In a post titled Data Mining – A Cautionary Tale, I share the idea that data mining can be dangerous by sharing the story of Cornell’s Brian Wansink, who has had multiple papers retracted due to various data mining methods that aren’t quite ethical (or even correct).
Recently, Gary Smith over at Wired wrote an article called The Exaggerated Promise of so-called Unbiased Data Mining with another good example of the danger of data mining.
In the article, Gary writes of a time that noted physicist and Nobel Laureate Richard Feynman gave his class an exercise to determine the probability of seeing a specific license plate int he parking lot on the way into class (he gave them a specific example of a license plate). The students worked on the problem and determine that the probability was less than 1 in 17 million that Feynman would see a specific license plate.
According to Smith, what Feynman didn’t tell the students was that he had seen the specific license plate that morning in the parking lot before coming to class, so the probability was actually 1. Smith calls this the ‘Feynman Trap.’
Whether this story is true – I don’t recall ever reading it from Feynman directly – (although he does have a quote about license plates), its a very good description one of the dangers of data mining — knowing what the answer will be before starting the work. In other words, bias.

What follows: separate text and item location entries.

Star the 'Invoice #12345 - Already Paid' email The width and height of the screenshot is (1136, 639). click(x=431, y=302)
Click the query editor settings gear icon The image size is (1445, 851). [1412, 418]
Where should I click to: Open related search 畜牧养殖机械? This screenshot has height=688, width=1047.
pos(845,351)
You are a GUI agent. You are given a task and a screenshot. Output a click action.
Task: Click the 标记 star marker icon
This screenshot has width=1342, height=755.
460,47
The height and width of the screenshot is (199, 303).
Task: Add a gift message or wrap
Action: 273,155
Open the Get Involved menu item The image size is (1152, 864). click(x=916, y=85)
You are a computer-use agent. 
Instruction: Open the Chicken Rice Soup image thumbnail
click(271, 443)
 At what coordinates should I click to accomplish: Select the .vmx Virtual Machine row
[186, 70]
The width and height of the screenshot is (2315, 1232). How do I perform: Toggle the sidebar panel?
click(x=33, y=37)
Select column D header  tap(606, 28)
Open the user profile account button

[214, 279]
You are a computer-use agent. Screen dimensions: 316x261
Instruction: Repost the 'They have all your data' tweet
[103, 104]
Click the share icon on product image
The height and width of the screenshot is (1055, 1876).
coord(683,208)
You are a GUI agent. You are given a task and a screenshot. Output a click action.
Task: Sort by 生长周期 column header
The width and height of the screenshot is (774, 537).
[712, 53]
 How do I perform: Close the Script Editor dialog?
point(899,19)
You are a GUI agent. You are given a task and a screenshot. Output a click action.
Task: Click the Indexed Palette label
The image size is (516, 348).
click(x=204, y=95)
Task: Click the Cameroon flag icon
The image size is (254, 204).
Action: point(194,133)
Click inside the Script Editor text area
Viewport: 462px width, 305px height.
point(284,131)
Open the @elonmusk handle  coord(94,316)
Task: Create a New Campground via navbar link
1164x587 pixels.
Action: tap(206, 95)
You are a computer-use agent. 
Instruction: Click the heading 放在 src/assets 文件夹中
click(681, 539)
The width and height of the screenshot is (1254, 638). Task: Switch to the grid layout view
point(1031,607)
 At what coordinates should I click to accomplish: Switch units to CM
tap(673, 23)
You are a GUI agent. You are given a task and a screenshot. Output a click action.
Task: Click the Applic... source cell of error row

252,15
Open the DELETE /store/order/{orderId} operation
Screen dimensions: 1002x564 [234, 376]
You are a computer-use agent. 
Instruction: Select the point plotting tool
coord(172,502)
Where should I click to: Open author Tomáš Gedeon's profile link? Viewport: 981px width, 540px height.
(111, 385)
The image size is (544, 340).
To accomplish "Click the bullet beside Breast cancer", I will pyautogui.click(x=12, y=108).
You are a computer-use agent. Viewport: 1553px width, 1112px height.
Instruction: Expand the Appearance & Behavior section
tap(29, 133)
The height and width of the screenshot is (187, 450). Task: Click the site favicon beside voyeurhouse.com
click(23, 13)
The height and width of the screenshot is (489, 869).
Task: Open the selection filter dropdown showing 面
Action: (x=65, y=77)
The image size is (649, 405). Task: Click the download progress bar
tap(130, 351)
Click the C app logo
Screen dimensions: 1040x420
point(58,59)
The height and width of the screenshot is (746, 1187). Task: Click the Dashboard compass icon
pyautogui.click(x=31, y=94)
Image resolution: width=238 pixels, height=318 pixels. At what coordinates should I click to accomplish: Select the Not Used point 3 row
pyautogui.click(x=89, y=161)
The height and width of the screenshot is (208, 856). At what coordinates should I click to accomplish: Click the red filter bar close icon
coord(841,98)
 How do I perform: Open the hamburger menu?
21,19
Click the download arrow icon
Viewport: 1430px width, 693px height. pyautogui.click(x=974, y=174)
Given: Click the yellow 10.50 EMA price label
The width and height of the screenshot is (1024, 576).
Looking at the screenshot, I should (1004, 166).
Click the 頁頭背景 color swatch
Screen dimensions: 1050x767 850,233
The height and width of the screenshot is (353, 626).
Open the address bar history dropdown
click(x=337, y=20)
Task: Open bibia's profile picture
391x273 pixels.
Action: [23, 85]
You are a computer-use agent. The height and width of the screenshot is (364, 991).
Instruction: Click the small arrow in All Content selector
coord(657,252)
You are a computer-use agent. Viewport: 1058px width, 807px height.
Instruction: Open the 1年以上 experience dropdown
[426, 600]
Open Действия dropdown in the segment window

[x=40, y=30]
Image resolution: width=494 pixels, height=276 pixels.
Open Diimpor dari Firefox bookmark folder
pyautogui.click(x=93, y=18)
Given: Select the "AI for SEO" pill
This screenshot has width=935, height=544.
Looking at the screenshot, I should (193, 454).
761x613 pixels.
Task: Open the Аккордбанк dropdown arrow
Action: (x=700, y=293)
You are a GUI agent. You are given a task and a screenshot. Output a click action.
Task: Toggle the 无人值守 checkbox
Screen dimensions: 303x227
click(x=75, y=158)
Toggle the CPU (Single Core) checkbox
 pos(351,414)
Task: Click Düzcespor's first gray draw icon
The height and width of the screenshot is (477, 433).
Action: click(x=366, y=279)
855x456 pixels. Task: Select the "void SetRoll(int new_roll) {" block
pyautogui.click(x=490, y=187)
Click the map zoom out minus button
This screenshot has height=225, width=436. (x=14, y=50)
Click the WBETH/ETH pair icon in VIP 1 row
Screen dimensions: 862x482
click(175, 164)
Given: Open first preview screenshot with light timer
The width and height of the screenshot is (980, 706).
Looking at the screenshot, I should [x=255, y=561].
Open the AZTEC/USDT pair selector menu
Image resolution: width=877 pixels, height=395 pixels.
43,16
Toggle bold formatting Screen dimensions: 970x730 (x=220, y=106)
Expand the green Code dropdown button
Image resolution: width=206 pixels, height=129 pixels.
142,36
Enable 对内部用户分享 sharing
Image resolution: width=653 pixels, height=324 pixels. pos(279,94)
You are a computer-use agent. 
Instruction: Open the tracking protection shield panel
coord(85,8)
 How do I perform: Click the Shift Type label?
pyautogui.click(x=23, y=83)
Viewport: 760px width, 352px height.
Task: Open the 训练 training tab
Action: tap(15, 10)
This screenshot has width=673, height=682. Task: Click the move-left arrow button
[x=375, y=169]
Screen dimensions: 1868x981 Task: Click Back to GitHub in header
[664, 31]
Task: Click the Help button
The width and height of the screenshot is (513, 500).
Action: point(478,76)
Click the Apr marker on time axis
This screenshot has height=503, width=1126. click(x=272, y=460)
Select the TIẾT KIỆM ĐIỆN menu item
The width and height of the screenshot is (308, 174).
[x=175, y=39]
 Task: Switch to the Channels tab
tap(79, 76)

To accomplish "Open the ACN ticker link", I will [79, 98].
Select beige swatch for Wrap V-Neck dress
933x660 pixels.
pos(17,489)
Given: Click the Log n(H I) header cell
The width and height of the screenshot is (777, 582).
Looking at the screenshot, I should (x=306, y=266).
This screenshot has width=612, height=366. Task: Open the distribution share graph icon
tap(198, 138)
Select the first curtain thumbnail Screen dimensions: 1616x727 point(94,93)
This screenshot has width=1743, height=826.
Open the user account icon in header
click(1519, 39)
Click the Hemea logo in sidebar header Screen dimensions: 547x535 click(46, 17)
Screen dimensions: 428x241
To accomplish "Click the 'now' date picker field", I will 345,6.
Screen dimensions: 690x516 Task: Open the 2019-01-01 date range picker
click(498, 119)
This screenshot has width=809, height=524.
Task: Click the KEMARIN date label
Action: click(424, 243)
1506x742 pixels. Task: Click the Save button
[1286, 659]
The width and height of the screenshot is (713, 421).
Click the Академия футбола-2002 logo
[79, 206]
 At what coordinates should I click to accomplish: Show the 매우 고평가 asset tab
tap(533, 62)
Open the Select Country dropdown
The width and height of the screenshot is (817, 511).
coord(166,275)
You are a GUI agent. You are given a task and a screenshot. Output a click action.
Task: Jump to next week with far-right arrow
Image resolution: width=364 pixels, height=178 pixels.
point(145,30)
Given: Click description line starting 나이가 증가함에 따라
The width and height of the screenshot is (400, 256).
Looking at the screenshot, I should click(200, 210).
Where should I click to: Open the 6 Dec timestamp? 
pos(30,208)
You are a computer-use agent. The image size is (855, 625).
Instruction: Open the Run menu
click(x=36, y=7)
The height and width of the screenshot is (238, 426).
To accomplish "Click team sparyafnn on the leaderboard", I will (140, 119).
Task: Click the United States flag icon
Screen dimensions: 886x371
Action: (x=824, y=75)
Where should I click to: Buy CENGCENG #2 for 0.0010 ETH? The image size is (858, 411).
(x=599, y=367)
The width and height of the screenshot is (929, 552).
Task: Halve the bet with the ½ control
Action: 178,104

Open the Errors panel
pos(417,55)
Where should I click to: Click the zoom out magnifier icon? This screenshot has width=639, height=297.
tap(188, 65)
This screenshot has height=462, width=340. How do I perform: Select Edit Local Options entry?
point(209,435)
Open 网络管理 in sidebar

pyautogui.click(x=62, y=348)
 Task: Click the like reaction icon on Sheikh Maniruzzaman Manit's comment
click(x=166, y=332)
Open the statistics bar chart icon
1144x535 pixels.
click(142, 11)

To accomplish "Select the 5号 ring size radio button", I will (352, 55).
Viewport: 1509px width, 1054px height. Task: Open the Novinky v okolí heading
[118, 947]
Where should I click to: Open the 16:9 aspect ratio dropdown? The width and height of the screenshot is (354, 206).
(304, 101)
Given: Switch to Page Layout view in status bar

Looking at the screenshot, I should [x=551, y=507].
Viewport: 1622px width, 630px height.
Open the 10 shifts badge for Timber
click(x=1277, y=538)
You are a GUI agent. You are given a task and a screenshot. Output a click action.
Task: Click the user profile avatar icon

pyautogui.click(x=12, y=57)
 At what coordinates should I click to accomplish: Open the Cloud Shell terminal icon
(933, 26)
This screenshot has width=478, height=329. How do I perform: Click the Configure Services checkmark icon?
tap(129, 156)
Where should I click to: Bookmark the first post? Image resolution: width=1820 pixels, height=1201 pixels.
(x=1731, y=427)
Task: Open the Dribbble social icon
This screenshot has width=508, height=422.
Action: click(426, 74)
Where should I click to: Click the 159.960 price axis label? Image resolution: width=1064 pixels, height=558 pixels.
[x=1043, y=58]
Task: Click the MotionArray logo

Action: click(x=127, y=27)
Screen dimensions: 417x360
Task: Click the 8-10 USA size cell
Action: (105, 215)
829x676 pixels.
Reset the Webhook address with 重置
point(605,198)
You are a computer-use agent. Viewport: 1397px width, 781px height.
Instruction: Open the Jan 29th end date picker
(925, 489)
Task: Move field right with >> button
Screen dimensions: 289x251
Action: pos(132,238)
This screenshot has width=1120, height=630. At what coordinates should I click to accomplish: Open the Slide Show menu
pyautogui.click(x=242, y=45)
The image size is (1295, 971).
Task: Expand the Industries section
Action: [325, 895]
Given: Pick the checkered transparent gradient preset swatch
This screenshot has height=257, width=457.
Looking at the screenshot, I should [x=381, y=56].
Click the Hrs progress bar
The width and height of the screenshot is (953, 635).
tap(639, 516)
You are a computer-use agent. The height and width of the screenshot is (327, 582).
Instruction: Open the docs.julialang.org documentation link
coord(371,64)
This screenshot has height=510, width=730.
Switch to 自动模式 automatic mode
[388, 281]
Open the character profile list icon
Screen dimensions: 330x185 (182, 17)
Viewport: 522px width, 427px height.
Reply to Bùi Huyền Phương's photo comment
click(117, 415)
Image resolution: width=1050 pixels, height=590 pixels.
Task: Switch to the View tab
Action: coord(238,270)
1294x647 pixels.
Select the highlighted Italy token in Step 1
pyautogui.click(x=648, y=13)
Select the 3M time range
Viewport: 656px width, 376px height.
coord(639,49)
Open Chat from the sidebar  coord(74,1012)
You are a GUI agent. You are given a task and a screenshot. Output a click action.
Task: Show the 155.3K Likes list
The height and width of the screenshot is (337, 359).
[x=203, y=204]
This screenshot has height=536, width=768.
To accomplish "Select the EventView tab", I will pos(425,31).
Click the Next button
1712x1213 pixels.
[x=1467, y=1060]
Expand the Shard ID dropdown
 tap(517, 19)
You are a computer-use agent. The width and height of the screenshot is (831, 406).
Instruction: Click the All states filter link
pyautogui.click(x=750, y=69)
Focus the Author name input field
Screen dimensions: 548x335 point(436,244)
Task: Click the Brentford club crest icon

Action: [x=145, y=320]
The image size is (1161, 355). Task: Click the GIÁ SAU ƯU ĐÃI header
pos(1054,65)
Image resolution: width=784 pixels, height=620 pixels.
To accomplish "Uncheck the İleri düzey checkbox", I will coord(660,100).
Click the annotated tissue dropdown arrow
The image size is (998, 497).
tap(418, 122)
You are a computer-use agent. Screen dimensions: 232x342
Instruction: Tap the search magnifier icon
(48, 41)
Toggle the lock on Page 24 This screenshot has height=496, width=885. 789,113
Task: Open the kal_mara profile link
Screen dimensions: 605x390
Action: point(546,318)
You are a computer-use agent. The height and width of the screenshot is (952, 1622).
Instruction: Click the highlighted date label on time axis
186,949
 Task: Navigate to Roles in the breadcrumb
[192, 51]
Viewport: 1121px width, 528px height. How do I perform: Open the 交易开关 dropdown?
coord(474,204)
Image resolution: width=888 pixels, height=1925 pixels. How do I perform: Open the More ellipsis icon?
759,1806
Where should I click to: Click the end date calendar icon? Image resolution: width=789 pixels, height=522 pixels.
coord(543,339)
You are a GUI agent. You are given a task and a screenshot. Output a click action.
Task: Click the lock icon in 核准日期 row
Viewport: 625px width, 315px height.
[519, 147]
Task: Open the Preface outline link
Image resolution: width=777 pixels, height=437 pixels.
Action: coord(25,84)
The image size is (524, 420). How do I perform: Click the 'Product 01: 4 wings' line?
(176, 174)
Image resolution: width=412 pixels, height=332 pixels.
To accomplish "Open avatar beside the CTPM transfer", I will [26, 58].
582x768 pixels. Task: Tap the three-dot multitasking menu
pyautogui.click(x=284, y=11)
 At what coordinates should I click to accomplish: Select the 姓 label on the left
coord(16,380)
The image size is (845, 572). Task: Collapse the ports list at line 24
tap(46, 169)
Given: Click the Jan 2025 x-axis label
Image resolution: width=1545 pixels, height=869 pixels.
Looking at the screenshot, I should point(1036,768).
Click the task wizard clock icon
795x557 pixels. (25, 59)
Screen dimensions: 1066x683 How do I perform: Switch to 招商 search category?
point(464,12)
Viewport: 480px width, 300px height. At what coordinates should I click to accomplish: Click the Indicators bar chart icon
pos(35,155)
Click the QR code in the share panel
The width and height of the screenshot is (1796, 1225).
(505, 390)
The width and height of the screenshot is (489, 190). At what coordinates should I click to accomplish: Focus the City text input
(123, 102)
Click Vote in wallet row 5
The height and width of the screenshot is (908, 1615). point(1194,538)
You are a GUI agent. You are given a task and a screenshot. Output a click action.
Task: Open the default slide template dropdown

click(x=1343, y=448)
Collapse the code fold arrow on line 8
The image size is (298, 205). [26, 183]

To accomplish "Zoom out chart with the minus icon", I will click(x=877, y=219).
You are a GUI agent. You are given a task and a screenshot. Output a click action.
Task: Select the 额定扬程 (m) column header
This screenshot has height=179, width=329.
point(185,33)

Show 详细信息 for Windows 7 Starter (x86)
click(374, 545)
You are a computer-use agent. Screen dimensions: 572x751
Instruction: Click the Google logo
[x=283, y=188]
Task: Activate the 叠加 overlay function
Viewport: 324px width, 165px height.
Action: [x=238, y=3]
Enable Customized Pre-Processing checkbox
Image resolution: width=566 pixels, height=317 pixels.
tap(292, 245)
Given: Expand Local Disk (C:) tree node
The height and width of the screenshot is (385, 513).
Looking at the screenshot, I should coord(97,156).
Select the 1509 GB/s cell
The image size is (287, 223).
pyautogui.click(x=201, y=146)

Bias is everywhere in data science. Some say there are 8 types of bias (not sure I completely agree with 8 as the number, but its as good a place to start as anywhere else). The key is knowing that bias exists, how it exists and how to manage that bias. You have to manage your own bias as well as any bias that might be inherent in the data that you are analyzing. Bias is hard to overcome but knowing it exists makes it easier to manage.
The Data Mining Trap
The ‘Feynman Trap’ (i.e., bias) is a really good thing to keep in mind whenever you do any data analysis. Thinking back to the story shared in Data Mining – A Cautionary Tale about Dr.Wansink, he was absolutely biased in just about everything he did in the research that was retracted. He had an answer that he wanted to find and then found the data to support that answer.
There’s the trap. Rather than going into data analysis with questions and looking for data to help you find answers, you go into it with answers and try to find patterns to support your answer.
Don’t fall into the data mining trap. Keep an open mind, manage your bias and look for the answers. Also, there’s nothing wrong with finding other questions (and answers) while data mining but keep that bias in check and you’ll be on the right path to avoiding the data mining trap.